Rows from a screen grounding dataset:
• • •
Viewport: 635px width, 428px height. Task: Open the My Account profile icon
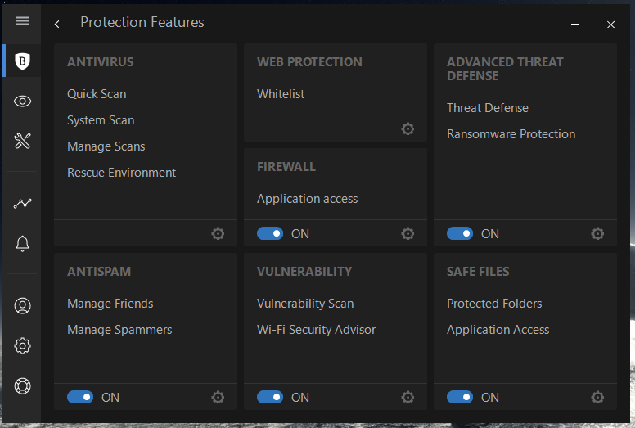23,306
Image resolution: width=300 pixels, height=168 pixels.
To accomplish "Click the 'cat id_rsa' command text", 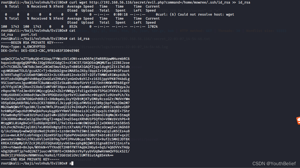I will [x=79, y=39].
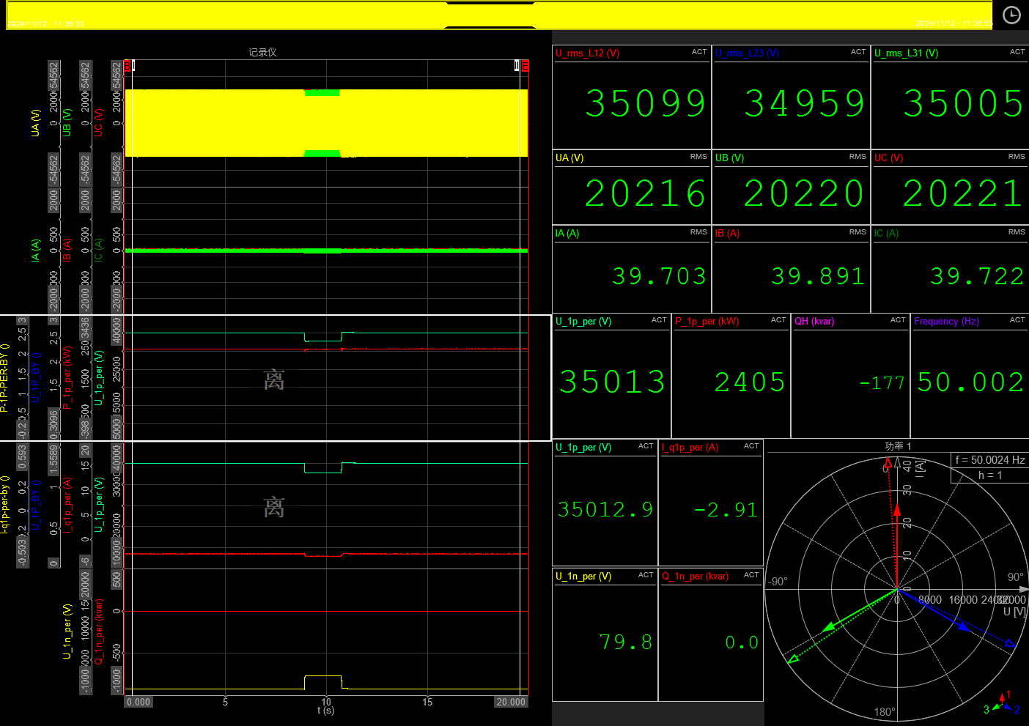Click the clock icon at top right
This screenshot has height=726, width=1029.
click(1011, 15)
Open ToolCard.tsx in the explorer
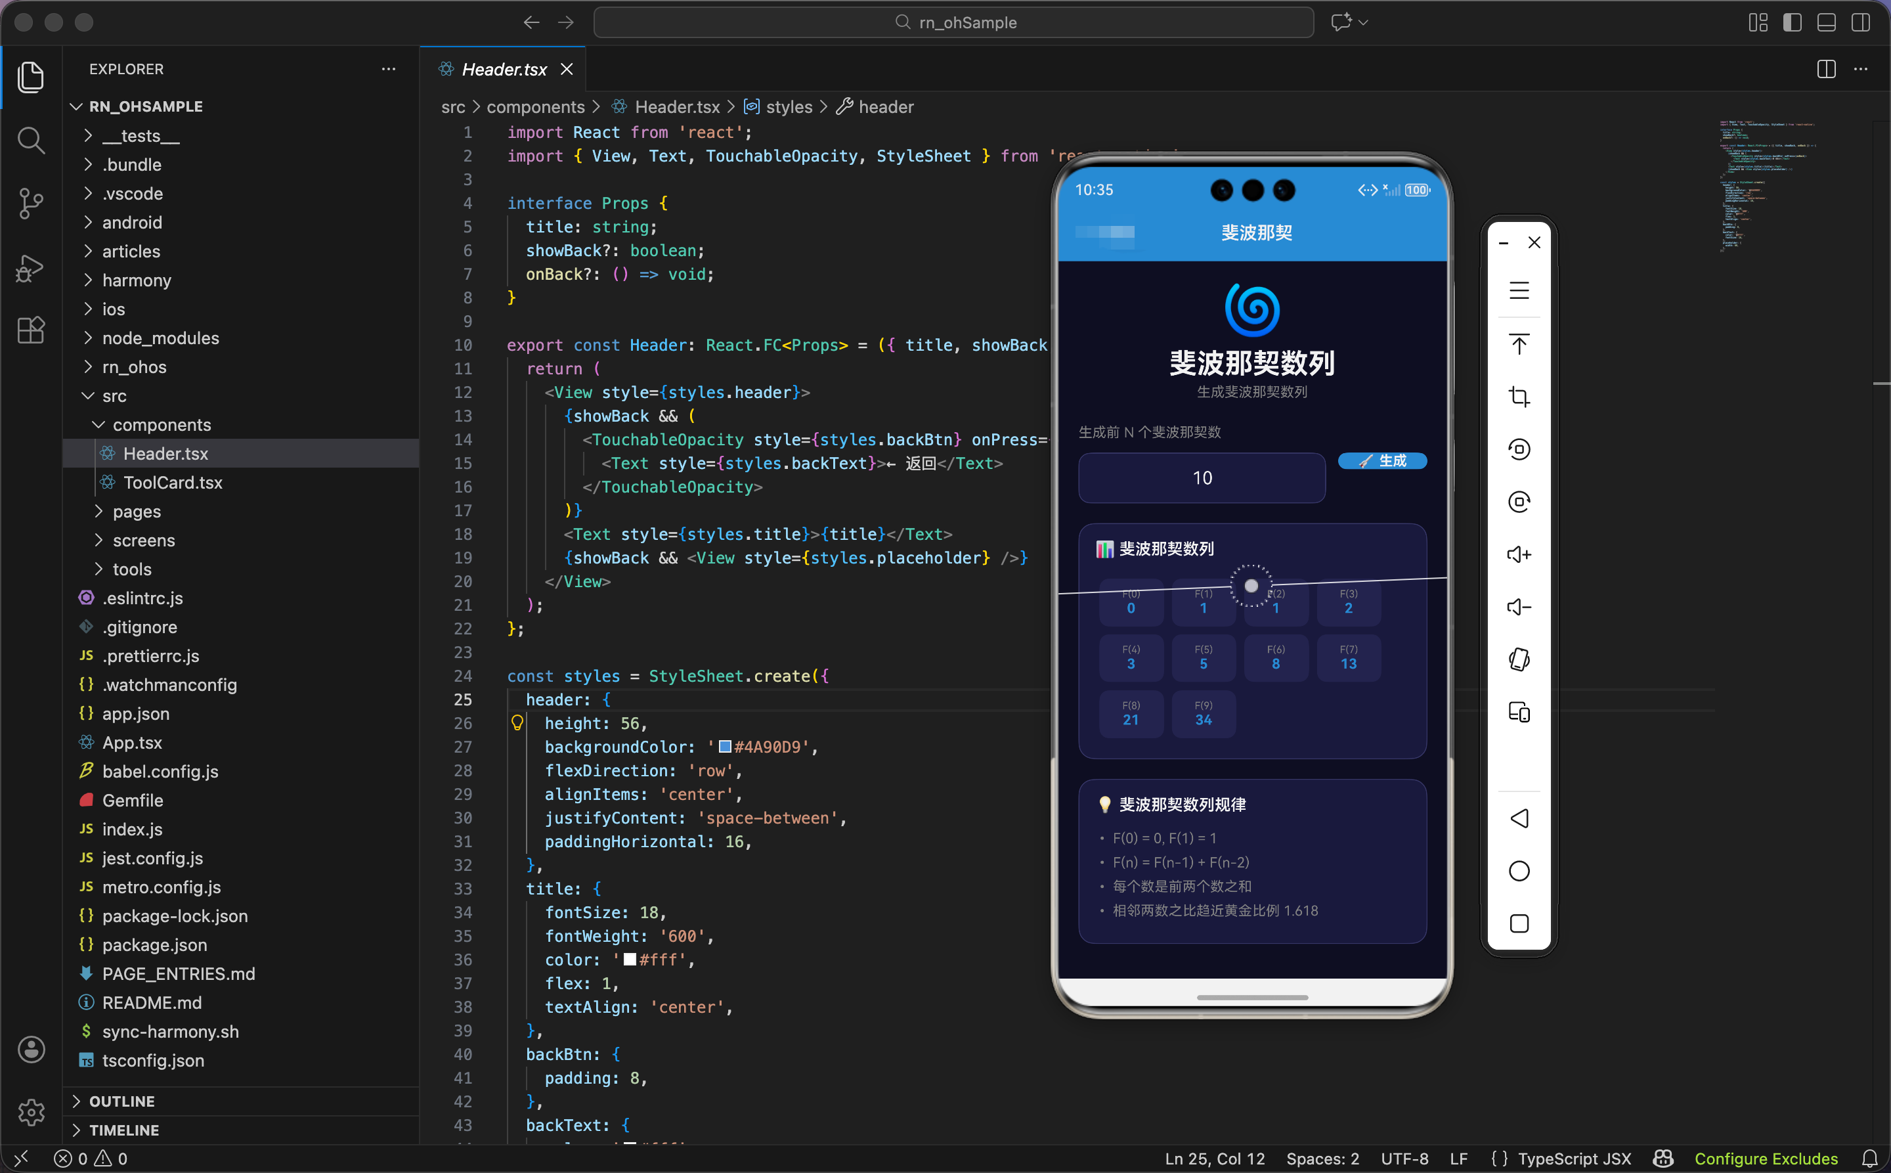This screenshot has height=1173, width=1891. [172, 483]
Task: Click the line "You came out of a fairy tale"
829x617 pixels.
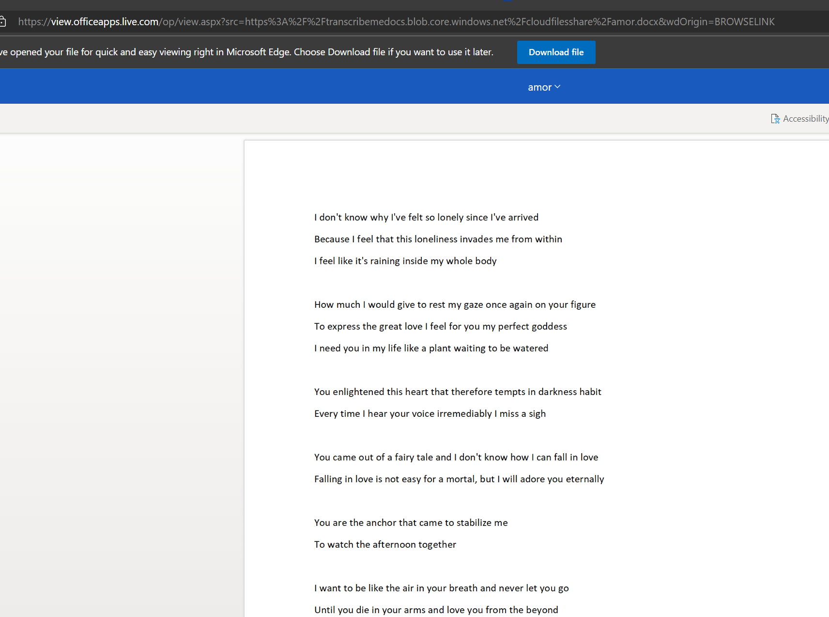Action: [456, 457]
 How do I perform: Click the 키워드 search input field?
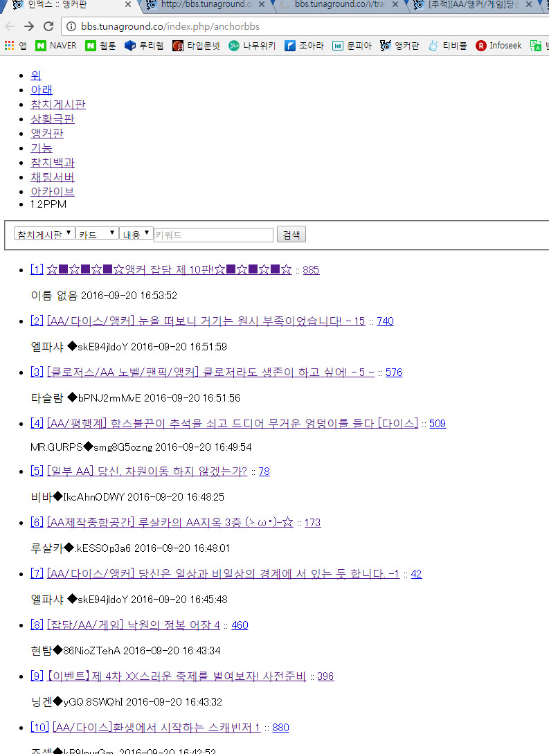coord(213,235)
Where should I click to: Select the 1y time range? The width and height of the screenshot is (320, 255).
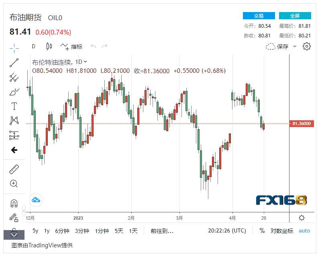[47, 231]
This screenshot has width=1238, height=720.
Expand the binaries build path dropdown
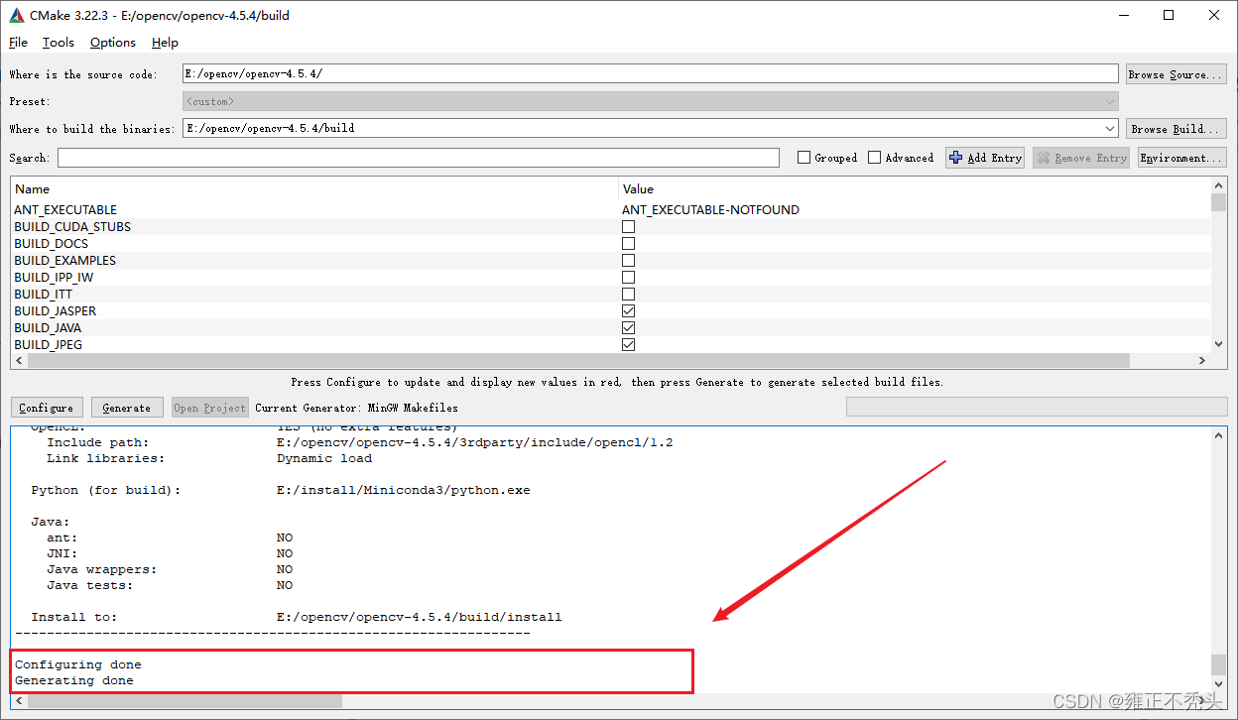click(1110, 128)
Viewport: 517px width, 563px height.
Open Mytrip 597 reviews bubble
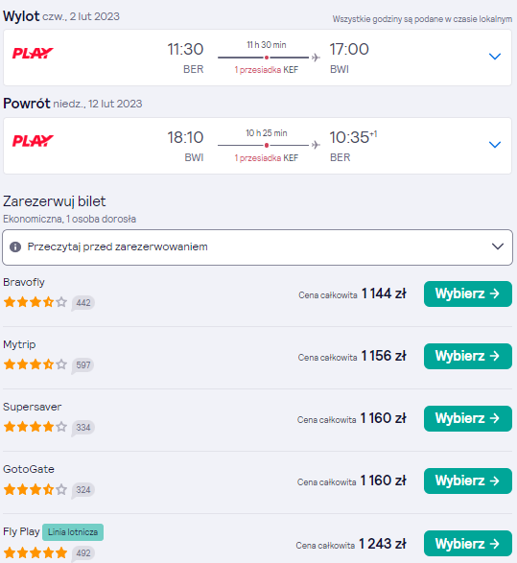click(x=82, y=365)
• • •
- _Work instructions_: Write out the rows again from the line with "This screenshot has width=1238, height=720." through the end of the rows, swapping "dropdown" for "menu" and leaving everything else unchanged. Leave out the pictures.

- _The answer_:
This screenshot has width=1238, height=720.
Expand the binaries build path menu
click(1110, 128)
Viewport: 517px width, 563px height.
Open Mytrip 597 reviews bubble
click(x=82, y=365)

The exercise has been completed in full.